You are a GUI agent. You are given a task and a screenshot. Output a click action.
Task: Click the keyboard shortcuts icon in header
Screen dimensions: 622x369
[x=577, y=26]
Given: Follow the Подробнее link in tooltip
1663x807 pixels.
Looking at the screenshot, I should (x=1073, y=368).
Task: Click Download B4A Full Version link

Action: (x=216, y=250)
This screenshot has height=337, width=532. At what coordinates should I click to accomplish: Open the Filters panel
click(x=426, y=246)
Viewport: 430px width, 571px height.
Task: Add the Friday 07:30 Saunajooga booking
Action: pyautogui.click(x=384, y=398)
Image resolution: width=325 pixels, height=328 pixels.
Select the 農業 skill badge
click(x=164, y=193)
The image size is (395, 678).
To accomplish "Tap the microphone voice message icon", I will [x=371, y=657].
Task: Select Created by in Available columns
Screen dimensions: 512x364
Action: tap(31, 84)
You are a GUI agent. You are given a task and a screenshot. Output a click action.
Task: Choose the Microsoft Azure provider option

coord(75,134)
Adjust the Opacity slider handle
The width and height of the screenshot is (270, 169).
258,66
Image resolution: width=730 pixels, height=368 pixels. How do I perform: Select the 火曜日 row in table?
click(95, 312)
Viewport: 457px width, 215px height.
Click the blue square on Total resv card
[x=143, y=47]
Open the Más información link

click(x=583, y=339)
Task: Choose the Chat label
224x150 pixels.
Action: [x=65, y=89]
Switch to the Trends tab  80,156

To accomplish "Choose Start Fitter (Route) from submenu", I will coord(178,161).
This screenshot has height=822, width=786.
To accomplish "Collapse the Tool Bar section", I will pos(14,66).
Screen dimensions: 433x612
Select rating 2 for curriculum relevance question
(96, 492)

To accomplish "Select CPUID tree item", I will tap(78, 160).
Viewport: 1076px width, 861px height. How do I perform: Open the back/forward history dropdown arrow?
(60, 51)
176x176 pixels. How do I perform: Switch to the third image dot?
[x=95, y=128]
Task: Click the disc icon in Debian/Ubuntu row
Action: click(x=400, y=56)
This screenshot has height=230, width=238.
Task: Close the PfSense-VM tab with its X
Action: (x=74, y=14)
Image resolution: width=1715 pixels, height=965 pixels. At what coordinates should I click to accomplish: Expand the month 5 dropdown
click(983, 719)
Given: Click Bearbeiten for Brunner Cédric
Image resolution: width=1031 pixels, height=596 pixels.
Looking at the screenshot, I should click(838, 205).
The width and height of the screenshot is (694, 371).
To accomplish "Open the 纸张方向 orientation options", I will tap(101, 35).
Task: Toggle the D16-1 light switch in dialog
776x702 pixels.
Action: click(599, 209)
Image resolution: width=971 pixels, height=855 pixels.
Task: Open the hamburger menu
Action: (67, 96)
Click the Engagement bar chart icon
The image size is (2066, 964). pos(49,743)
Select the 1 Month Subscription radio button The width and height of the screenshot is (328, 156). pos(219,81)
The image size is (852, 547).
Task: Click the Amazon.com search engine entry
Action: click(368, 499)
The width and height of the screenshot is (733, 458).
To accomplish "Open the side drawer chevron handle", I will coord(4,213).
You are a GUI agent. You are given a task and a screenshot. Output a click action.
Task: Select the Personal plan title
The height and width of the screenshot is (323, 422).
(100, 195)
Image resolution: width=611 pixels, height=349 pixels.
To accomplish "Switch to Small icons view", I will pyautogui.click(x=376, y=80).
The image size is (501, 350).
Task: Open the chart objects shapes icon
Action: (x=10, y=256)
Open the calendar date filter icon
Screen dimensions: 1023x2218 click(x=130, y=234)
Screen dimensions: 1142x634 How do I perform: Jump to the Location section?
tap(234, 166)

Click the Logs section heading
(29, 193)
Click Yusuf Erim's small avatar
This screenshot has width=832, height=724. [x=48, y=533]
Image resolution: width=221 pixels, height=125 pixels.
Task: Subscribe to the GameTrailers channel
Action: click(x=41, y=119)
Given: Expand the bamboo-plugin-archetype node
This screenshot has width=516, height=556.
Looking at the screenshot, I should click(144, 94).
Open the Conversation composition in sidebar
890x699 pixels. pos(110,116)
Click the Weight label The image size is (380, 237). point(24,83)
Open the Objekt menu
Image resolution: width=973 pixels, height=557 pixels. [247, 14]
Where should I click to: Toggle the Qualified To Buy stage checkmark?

================

Wijzig in de regels hierboven "Filters panel" in "Filters sidebar" en laat al het overige ongewijzigd.

Schriftelijk antwoord |
You are a GUI agent. You are given a task and a screenshot. Output a click action.
Task: Click the keyboard shortcuts icon in header
Screen dimensions: 622x369
[x=577, y=26]
Given: Follow the Подробнее link in tooltip
1663x807 pixels.
Looking at the screenshot, I should (x=1073, y=368).
Task: Click Download B4A Full Version link

Action: (x=216, y=250)
This screenshot has height=337, width=532. At what coordinates should I click to accomplish: Open the Filters sidebar
click(x=426, y=246)
Viewport: 430px width, 571px height.
Task: Add the Friday 07:30 Saunajooga booking
Action: pyautogui.click(x=384, y=398)
Image resolution: width=325 pixels, height=328 pixels.
Select the 農業 skill badge
click(x=164, y=193)
The image size is (395, 678).
To accomplish "Tap the microphone voice message icon", I will [x=371, y=657].
Task: Select Created by in Available columns
Screen dimensions: 512x364
Action: tap(31, 84)
You are a GUI agent. You are given a task and a screenshot. Output a click action.
Task: Choose the Microsoft Azure provider option

coord(75,134)
Adjust the Opacity slider handle
The width and height of the screenshot is (270, 169).
258,66
Image resolution: width=730 pixels, height=368 pixels. How do I perform: Select the 火曜日 row in table?
click(95, 312)
Viewport: 457px width, 215px height.
Click the blue square on Total resv card
[x=143, y=47]
Open the Más información link

click(x=583, y=339)
Task: Choose the Chat label
224x150 pixels.
Action: [x=65, y=89]
Switch to the Trends tab  80,156

To accomplish "Choose Start Fitter (Route) from submenu", I will coord(178,161).
This screenshot has height=822, width=786.
To accomplish "Collapse the Tool Bar section", I will pos(14,66).
Screen dimensions: 433x612
Select rating 2 for curriculum relevance question
(96, 492)

To accomplish "Select CPUID tree item", I will tap(78, 160).
Viewport: 1076px width, 861px height. How do I perform: Open the back/forward history dropdown arrow?
(60, 51)
176x176 pixels. How do I perform: Switch to the third image dot?
[x=95, y=128]
Task: Click the disc icon in Debian/Ubuntu row
Action: click(x=400, y=56)
This screenshot has height=230, width=238.
Task: Close the PfSense-VM tab with its X
Action: (x=74, y=14)
Image resolution: width=1715 pixels, height=965 pixels. At what coordinates should I click to accomplish: Expand the month 5 dropdown
click(983, 719)
Given: Click Bearbeiten for Brunner Cédric
Image resolution: width=1031 pixels, height=596 pixels.
Looking at the screenshot, I should click(838, 205).
The width and height of the screenshot is (694, 371).
To accomplish "Open the 纸张方向 orientation options", I will tap(101, 35).
Task: Toggle the D16-1 light switch in dialog
776x702 pixels.
Action: click(599, 209)
Image resolution: width=971 pixels, height=855 pixels.
Task: Open the hamburger menu
Action: (67, 96)
Click the Engagement bar chart icon
The image size is (2066, 964). pos(49,743)
Select the 1 Month Subscription radio button The width and height of the screenshot is (328, 156). pos(219,81)
The image size is (852, 547).
Task: Click the Amazon.com search engine entry
Action: click(368, 499)
The width and height of the screenshot is (733, 458).
To accomplish "Open the side drawer chevron handle", I will coord(4,213).
You are a GUI agent. You are given a task and a screenshot. Output a click action.
Task: Select the Personal plan title
The height and width of the screenshot is (323, 422).
(100, 195)
Image resolution: width=611 pixels, height=349 pixels.
To accomplish "Switch to Small icons view", I will pyautogui.click(x=376, y=80).
The image size is (501, 350).
Task: Open the chart objects shapes icon
Action: (x=10, y=256)
Open the calendar date filter icon
Screen dimensions: 1023x2218 click(x=130, y=234)
Screen dimensions: 1142x634 How do I perform: Jump to the Location section?
tap(234, 166)

Click the Logs section heading
(29, 193)
Click Yusuf Erim's small avatar
This screenshot has width=832, height=724. [x=48, y=533]
Image resolution: width=221 pixels, height=125 pixels.
Task: Subscribe to the GameTrailers channel
Action: click(x=41, y=119)
Given: Expand the bamboo-plugin-archetype node
This screenshot has width=516, height=556.
Looking at the screenshot, I should click(144, 94).
Open the Conversation composition in sidebar
890x699 pixels. pos(110,116)
Click the Weight label The image size is (380, 237). point(24,83)
Open the Objekt menu
Image resolution: width=973 pixels, height=557 pixels. [247, 14]
Where should I click to: Toggle the Qualified To Buy stage checkmark?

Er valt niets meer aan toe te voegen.